Из этого следует, что, хотя соответствие между любовью и ненавистью в приятности их ощущения заставляет их всегда возбуждаться одними и теми же объектами, эта другая противоположность является причиной того, почему они возбуждаются в очень разных степенях. Гениальность и ученость — это приятные и величественные объекты, и по обоим этим обстоятельствам они приспособлены к гордости и тщеславию, но имеют отношение к любви только благодаря своему удовольствию. Невежество и простота неприятны и низменны, что таким же образом дает им двойную связь со смирением и единственную — с ненавистью. Мы можем, следовательно, считать несомненным, что, хотя один и тот же объект всегда вызывает любовь и гордость, смирение и ненависть, в зависимости от его различных ситуаций, он редко вызывает либо две первые, либо две последние страсти в одной и той же пропорции.
Именно здесь мы должны искать решение вышеупомянутой трудности, почему какой-либо объект когда-либо возбуждает чистую любовь или ненависть и не всегда порождает уважение или презрение путем смеси смирения или гордости. Никакое качество в другом не вызывает смирения путем сравнения, если оно не вызвало бы гордости, будучи помещенным в нас самих; и, наоборот, никакой объект не возбуждает гордости путем сравнения, если он не вызвал бы смирения при непосредственном рассмотрении. Это очевидно, объекты всегда вызывают путем сравнения ощущение, прямо противоположное их первоначальному. Предположим, следовательно, что представлен объект, который особенно подходит для вызова любви, но несовершенно возбуждает гордость, этот объект, принадлежащий другому, вызывает непосредственно высокую степень любви, но малую степень смирения путем сравнения; и, следовательно, эта последняя страсть едва ощущается в соединении и не способна превратить любовь в уважение. Это случай с добродушием, хорошим настроением, легкостью, щедростью, красотой и многими другими качествами. Они имеют особую склонность вызывать любовь в других; но не такую большую тенденцию возбуждать гордость в нас самих: по этой причине вид их как принадлежащих другому человеку вызывает чистую любовь с лишь небольшой примесью смирения и уважения. Легко распространить те же рассуждения на противоположные страсти.

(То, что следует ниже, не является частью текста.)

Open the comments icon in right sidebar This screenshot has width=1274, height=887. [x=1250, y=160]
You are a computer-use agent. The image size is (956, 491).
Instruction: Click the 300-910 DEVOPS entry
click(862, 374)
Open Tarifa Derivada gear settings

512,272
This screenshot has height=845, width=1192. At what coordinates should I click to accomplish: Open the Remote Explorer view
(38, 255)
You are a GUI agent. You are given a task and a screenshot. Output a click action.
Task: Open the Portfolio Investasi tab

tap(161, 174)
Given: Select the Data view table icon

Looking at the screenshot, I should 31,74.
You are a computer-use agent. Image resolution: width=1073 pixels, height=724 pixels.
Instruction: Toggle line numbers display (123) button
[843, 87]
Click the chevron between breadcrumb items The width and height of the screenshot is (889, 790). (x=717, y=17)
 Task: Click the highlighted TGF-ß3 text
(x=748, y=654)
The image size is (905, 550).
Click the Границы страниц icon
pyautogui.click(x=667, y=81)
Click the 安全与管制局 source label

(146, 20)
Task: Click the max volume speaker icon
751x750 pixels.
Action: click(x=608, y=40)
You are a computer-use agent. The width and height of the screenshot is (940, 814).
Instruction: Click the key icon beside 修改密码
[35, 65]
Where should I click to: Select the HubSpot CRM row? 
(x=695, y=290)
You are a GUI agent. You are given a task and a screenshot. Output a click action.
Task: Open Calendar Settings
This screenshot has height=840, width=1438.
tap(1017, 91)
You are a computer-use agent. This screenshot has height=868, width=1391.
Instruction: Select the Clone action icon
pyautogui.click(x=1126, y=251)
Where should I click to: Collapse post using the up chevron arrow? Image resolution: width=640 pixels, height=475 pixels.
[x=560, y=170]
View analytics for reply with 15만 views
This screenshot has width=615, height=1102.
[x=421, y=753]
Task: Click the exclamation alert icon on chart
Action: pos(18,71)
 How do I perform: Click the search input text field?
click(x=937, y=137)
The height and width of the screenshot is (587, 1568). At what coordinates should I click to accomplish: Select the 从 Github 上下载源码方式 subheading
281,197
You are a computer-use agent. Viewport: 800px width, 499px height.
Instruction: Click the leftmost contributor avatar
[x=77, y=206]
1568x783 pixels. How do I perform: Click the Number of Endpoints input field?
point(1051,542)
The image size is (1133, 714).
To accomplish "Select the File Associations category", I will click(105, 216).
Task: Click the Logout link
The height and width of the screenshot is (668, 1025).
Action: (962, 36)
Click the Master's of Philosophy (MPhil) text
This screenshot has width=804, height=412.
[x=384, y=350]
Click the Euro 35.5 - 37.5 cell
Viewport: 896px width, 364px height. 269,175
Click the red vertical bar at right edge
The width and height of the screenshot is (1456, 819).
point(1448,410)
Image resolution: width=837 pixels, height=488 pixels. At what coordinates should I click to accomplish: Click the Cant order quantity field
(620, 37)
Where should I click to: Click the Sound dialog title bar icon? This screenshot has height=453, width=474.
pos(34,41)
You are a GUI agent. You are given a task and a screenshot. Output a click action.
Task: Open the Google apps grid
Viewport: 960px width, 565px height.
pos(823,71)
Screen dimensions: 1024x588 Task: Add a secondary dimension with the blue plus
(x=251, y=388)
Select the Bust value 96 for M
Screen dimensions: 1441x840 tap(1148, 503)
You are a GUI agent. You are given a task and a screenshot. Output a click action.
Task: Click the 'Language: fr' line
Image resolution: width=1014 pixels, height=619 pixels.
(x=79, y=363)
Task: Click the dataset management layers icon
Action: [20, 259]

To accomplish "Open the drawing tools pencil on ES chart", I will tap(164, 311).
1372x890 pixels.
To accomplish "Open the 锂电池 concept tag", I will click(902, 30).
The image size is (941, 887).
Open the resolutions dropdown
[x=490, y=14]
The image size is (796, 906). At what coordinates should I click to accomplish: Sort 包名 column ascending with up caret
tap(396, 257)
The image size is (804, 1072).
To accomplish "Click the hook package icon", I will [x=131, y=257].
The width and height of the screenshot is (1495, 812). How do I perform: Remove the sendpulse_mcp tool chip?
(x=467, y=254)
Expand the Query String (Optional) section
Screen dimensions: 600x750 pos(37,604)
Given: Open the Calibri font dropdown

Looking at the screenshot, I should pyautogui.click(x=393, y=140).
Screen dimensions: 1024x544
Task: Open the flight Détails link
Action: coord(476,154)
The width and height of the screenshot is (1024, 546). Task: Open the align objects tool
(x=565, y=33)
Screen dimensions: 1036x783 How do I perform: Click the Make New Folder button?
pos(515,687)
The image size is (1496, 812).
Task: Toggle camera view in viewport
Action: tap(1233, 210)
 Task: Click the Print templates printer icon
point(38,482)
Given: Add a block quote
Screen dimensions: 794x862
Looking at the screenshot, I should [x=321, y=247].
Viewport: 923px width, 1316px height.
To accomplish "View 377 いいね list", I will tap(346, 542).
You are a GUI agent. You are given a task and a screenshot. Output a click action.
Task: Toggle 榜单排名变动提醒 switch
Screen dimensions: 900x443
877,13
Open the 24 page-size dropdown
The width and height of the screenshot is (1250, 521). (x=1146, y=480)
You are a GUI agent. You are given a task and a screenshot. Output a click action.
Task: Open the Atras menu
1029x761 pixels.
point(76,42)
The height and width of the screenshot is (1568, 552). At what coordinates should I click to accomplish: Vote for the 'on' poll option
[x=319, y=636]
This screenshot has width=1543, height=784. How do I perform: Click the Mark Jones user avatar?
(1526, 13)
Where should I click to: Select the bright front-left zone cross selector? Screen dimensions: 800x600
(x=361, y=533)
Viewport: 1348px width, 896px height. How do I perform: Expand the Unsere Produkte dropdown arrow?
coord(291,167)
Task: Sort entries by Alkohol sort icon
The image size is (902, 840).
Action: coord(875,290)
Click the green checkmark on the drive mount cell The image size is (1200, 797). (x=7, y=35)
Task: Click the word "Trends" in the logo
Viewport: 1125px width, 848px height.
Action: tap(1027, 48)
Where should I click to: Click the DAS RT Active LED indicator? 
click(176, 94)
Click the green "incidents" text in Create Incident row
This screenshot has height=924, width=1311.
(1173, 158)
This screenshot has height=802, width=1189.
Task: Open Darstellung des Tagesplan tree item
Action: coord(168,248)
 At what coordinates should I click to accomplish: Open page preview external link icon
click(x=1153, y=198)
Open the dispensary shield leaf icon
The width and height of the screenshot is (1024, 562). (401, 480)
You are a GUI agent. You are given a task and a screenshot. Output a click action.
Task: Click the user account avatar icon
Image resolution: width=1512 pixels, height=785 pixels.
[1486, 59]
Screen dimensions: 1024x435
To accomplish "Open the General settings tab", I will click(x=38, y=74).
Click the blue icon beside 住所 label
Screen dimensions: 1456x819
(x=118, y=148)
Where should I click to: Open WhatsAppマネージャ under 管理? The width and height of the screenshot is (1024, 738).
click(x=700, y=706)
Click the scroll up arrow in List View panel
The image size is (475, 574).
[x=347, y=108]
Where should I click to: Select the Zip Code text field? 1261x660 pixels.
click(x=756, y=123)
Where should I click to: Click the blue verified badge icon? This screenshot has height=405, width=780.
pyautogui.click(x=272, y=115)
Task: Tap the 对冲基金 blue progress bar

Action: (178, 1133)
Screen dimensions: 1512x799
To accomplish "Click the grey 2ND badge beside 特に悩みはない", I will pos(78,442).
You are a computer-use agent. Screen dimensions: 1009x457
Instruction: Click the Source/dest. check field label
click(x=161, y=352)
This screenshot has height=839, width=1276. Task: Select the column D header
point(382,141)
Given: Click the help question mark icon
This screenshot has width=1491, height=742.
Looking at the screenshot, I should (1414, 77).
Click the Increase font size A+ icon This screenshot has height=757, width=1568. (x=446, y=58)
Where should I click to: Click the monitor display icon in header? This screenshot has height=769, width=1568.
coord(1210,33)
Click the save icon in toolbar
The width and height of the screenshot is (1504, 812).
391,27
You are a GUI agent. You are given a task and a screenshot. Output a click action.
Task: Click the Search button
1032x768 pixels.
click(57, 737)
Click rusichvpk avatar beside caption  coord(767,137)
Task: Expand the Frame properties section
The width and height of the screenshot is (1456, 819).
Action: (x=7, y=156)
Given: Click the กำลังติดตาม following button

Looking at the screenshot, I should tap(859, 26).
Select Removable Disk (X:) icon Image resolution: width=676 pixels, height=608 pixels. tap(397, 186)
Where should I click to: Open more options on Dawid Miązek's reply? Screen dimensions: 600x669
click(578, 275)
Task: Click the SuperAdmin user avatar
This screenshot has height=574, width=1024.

Прежде чем мы оставим эту тему, может быть нелишним объяснить довольно любопытный феномен, а именно: почему мы обычно держимся на расстоянии от тех, кого презираем, и не позволяем нашим подчиненным приближаться слишком близко даже в месте и ситуации. Уже было замечено, что почти каждый вид идей сопровождается некоторым волнением, даже идеи числа и протяженности, тем более идеи таких объектов, которые считаются важными в жизни и фиксируют наше внимание. Мы не можем с полным безразличием рассматривать ни богатого человека, ни бедного, но должны чувствовать некоторые слабые прикосновения, по крайней мере, уважения в первом случае и презрения во втором. Эти две страсти противоположны друг другу; но чтобы эта противоположность ощущалась, объекты должны быть как-то связаны; иначе чувства полностью разделены и различны и никогда не сталкиваются. Связь имеет место везде, где люди становятся смежными; что является общей причиной того, почему мы испытываем беспокойство, видя такие несоразмерные объекты, как богатый человек и бедняк, дворянин и носильщик, в такой ситуации.